During a routine eye examination, your ophthalmologist will test your eyesight and the health of your eyes. At this time, you should discuss any chronic illnesses you have and any medications or dietary supplements you may be taking. Even if you feel your eyesight is good, it is always helpful to have an open discussion about your family history, health problems, profession and lifestyle because these things may have an impact on your eyes now and in the future.

Your eye doctor will test your visual acuity, which is the clarity of your vision. You will probably be asked to read the letters on an eye chart. These letters vary in size, becoming increasingly smaller as you read from row to row. At some point, you will probably tell the doctor that you can't see clearly or at all. Based on this test, the doctor will be able to determine whether your visual acuity is normal or whether you are nearsighted (myopic) or farsighted (hyperopic).

The doctor will also examine your eyelids and use various lights and instruments to look into your eyes, on the eye surface and even behind the eye. Just as you have your blood pressure taken at your primary care physician's office, the ophthalmologist will use a device that measures the pressure inside your eye to check for glaucoma.

At some point in the exam, your doctor will also check the muscles of your eyes.

None of the tests used during a routine eye examination are painful or uncomfortable. There is a possibility that the doctor may use eyedrops that will dilate (widen) your pupils, which may make it difficult for your eyes to focus properly for several hours after the exam.

If your ophthalmologist believes you need to have eyeglasses or contact lenses to correct your vision, you will receive a prescription for the appropriate strength based on your exam.

 
 
How often should I have my eyes examined?
First, it is important to remember that if you having any kind of eye difficulty - if you are having pain or visual disturbances or any other problem - it is necessary to see an ophthalmologist immediately.

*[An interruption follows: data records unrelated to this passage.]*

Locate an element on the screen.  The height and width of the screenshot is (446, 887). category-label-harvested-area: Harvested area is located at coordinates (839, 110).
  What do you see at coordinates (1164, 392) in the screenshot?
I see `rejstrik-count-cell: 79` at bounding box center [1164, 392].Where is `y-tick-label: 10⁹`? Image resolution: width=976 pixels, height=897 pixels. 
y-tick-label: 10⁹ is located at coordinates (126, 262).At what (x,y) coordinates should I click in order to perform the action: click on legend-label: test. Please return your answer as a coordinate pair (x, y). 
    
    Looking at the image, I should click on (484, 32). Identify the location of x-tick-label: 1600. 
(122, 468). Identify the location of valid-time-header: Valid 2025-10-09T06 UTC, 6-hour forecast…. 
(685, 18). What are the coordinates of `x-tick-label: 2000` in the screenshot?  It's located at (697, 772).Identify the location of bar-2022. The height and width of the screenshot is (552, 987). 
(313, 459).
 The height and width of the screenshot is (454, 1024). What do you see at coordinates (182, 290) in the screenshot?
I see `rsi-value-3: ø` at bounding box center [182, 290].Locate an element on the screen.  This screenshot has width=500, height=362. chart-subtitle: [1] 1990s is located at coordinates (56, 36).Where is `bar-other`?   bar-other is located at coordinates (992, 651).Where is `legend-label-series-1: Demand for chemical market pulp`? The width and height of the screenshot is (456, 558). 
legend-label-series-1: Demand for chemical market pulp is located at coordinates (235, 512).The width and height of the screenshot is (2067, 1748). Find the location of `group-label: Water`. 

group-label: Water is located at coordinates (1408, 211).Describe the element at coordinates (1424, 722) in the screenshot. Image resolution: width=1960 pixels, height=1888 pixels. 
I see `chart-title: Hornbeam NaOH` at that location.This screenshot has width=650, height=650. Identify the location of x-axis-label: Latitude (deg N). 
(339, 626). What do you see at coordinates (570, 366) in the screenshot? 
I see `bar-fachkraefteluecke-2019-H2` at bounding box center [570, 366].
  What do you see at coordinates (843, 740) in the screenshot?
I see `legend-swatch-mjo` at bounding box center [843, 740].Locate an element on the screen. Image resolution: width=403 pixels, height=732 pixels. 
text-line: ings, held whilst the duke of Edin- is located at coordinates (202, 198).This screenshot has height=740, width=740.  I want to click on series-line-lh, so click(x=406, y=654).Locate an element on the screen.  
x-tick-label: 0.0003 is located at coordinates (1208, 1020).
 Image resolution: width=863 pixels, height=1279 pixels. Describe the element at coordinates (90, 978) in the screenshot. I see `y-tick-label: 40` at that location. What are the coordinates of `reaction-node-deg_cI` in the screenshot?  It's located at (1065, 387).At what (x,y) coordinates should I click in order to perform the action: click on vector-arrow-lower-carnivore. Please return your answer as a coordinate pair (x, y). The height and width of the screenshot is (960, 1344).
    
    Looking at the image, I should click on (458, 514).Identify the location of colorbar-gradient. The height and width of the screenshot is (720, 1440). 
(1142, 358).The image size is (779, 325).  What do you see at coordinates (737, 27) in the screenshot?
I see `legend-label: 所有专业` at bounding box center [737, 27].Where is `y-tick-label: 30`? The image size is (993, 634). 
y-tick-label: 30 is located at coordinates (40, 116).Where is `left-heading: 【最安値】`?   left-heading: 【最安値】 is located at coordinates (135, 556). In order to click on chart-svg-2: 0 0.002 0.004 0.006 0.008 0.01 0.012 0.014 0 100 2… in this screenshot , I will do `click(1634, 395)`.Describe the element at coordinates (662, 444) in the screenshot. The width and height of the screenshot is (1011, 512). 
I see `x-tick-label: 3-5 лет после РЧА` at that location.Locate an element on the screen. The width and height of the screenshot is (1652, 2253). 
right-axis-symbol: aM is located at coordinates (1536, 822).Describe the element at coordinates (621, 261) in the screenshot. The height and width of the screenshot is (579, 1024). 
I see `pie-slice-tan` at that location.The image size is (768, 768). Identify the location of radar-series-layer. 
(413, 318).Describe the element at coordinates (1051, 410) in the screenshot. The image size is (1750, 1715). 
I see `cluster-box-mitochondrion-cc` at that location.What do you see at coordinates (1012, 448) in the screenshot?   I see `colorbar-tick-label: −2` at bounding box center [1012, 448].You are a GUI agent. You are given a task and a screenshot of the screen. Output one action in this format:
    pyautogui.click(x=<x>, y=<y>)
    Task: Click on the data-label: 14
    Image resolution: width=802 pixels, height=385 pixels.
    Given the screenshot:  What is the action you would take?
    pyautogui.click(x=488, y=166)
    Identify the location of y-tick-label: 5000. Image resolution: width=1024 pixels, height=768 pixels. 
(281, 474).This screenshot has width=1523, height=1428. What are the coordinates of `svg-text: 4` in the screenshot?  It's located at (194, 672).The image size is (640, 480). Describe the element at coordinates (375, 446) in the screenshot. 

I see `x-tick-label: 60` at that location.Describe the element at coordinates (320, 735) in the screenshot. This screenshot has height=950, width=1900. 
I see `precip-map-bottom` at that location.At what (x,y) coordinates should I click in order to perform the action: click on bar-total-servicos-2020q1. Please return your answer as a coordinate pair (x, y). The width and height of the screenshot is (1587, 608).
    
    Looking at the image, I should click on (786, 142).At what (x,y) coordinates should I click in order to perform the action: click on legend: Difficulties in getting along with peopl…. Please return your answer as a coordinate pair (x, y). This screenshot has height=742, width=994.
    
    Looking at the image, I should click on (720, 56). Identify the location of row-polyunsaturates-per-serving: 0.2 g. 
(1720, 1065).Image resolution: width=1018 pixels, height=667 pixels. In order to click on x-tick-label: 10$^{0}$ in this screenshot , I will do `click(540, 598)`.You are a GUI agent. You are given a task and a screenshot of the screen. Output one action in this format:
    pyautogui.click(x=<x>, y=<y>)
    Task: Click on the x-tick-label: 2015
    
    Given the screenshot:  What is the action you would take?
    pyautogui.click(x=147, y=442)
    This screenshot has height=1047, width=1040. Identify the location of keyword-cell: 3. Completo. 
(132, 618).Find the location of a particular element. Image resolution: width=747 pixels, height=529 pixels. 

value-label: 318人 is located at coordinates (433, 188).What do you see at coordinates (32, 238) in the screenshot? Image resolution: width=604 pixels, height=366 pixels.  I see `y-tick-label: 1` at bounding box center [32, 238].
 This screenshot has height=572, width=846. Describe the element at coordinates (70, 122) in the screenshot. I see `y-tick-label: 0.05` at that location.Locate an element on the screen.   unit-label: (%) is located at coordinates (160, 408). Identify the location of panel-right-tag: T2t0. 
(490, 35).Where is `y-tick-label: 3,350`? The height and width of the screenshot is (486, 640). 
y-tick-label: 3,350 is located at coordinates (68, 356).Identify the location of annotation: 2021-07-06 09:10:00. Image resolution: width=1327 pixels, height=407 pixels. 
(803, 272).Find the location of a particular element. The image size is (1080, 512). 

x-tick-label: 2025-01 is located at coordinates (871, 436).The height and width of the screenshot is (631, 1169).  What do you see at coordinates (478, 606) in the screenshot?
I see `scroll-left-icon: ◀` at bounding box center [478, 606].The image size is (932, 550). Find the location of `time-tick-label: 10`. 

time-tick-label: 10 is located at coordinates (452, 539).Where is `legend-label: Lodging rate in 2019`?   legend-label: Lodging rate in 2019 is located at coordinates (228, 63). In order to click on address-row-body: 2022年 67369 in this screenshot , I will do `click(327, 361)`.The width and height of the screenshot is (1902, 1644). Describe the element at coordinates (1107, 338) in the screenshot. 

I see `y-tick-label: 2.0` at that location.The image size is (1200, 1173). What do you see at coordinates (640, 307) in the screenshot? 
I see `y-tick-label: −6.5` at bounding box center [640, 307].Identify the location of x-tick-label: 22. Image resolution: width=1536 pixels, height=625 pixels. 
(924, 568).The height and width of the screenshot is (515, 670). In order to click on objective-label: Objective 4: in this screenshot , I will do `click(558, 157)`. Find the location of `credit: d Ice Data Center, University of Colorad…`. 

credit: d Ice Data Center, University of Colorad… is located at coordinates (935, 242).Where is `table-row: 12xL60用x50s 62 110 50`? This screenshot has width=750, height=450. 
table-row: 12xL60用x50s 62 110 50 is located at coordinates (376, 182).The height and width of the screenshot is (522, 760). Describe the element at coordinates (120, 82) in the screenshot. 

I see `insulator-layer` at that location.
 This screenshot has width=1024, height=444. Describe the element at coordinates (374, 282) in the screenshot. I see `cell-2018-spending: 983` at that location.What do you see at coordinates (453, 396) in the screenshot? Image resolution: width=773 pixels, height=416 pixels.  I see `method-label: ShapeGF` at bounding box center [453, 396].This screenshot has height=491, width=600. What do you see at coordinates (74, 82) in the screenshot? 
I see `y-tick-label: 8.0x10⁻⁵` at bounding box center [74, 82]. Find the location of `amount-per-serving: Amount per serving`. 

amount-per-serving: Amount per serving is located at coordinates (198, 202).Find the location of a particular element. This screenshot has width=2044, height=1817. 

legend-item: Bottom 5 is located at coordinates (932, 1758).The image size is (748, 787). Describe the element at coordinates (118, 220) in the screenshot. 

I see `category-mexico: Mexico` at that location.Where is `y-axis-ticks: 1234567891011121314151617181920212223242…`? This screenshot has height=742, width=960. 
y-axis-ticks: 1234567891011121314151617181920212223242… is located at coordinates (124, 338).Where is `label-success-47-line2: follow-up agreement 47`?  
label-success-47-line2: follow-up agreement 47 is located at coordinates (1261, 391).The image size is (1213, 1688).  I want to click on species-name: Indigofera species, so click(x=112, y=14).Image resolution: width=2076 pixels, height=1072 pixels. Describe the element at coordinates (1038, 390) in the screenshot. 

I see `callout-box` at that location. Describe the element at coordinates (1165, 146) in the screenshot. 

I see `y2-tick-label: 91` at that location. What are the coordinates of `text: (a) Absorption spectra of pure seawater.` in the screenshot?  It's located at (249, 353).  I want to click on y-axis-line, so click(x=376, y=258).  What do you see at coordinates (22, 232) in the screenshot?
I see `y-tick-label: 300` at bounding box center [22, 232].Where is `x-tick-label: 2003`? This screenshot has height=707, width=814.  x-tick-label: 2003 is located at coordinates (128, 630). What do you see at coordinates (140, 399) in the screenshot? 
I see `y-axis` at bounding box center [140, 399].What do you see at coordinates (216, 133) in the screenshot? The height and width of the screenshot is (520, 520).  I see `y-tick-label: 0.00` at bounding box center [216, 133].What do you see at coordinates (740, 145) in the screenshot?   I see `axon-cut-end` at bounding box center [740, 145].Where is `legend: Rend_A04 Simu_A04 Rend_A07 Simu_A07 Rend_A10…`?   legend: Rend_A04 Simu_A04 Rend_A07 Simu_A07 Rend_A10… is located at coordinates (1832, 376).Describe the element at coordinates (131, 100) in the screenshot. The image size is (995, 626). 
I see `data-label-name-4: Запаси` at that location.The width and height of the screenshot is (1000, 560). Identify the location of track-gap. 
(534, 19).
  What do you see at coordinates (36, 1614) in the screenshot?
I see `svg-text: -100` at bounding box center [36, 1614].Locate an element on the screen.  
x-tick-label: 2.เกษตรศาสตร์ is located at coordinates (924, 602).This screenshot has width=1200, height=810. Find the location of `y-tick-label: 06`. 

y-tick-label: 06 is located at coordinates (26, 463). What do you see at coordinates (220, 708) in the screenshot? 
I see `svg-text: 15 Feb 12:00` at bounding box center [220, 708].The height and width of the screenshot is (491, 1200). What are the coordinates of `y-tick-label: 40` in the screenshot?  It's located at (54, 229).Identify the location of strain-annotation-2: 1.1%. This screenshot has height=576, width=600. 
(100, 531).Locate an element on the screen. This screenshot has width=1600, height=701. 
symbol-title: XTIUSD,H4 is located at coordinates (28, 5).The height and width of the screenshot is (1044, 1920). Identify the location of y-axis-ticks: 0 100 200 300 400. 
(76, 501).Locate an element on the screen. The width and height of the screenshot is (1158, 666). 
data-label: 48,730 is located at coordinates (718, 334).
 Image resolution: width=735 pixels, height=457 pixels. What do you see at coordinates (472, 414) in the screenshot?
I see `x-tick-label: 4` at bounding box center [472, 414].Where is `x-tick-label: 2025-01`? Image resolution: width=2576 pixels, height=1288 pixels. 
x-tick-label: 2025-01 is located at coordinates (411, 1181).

However, if you are in good health and have no known eye problems and no vision problems, an exam every two to four years is adequate. The elderly should have eye examinations at least every two years because cataracts and other eye problems may develop as we age.

Because vision is so related to learning, children should have yearly eye examinations.

For people with special health problems, such as diabetes, frequent eye examinations are necessary to maintain good eye health. Finally, anyone with known eye problems, such as glaucoma, will need to see their ophthalmologist on an ongoing basis.